-- Opening Marker --
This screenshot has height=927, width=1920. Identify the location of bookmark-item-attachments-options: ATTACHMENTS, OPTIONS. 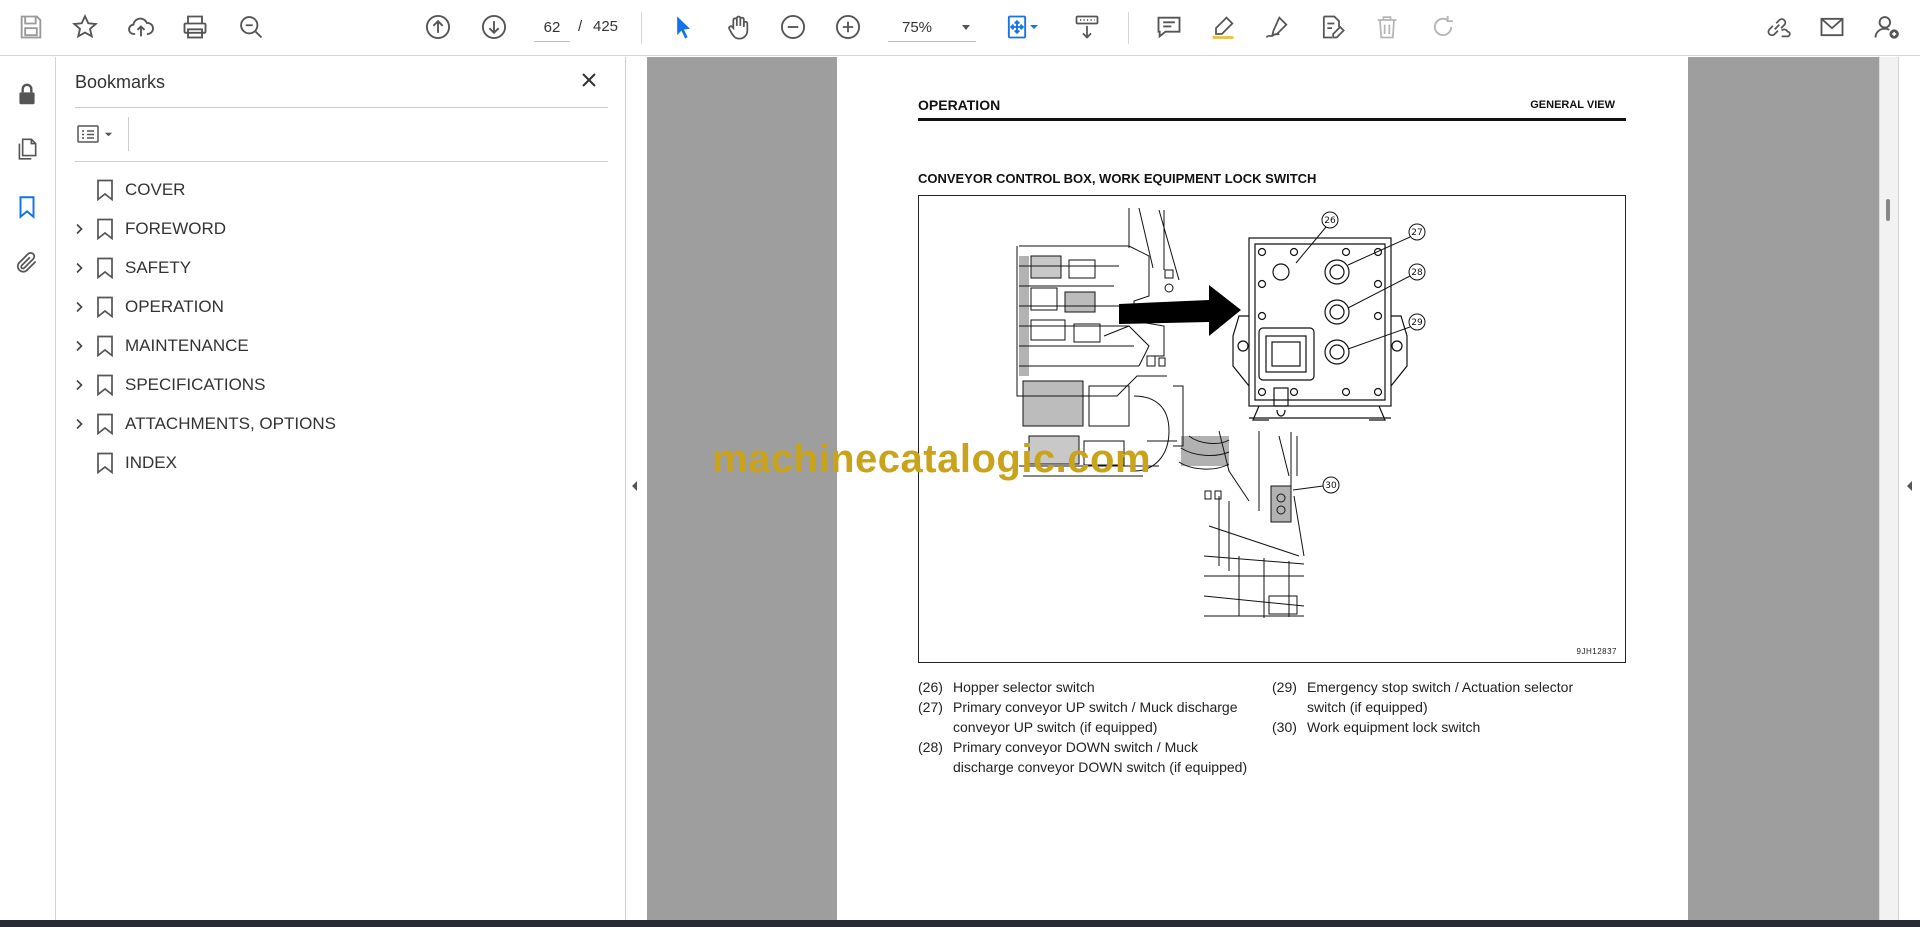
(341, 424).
-- Closing Marker --
-- Opening Marker --
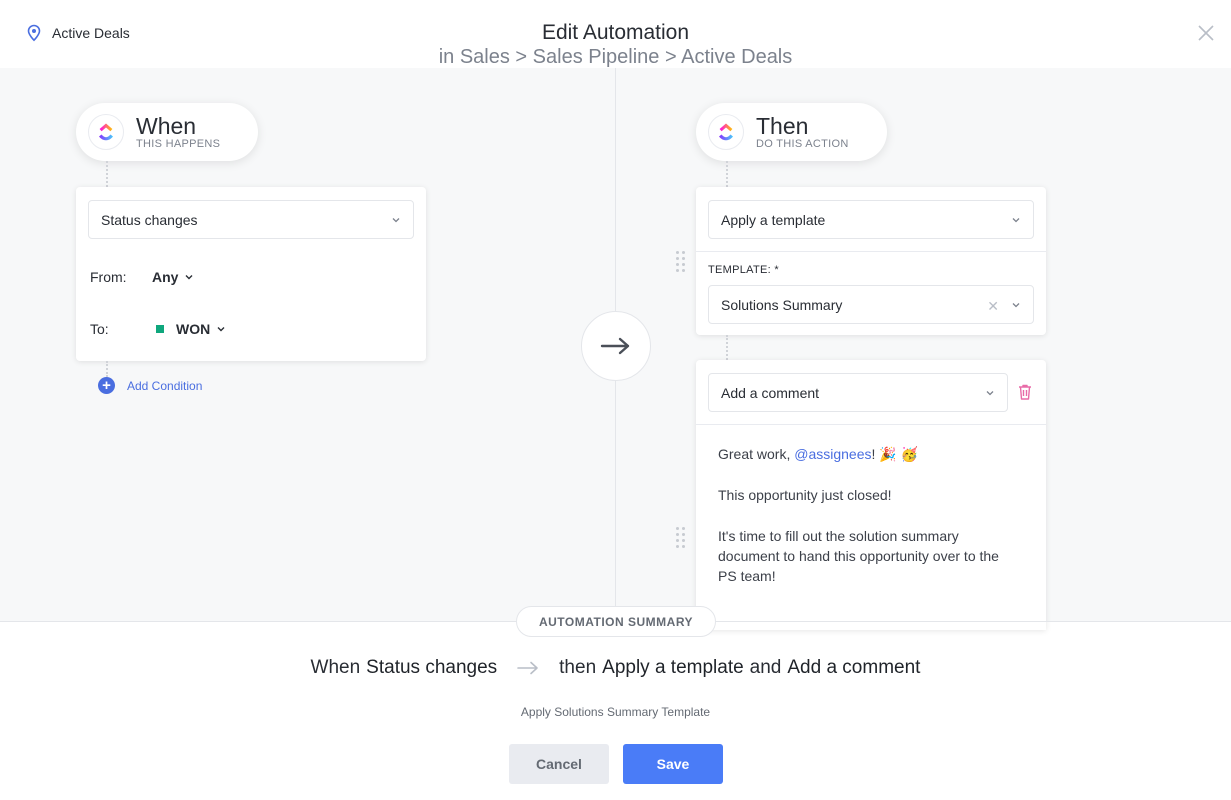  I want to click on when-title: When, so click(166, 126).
-- Closing Marker --
-- Opening Marker --
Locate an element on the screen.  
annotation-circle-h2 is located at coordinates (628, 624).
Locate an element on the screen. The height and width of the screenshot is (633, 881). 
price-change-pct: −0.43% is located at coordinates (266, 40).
-- Closing Marker --
(To-do item): Copy out everything in the records from the line containing "This screenshot has" down to the line containing "(341, 424).", including both of those lines, and omit the pictures.

(Written solution):
This screenshot has height=927, width=1920. Identify the location of bookmark-item-attachments-options: ATTACHMENTS, OPTIONS. 
(341, 424).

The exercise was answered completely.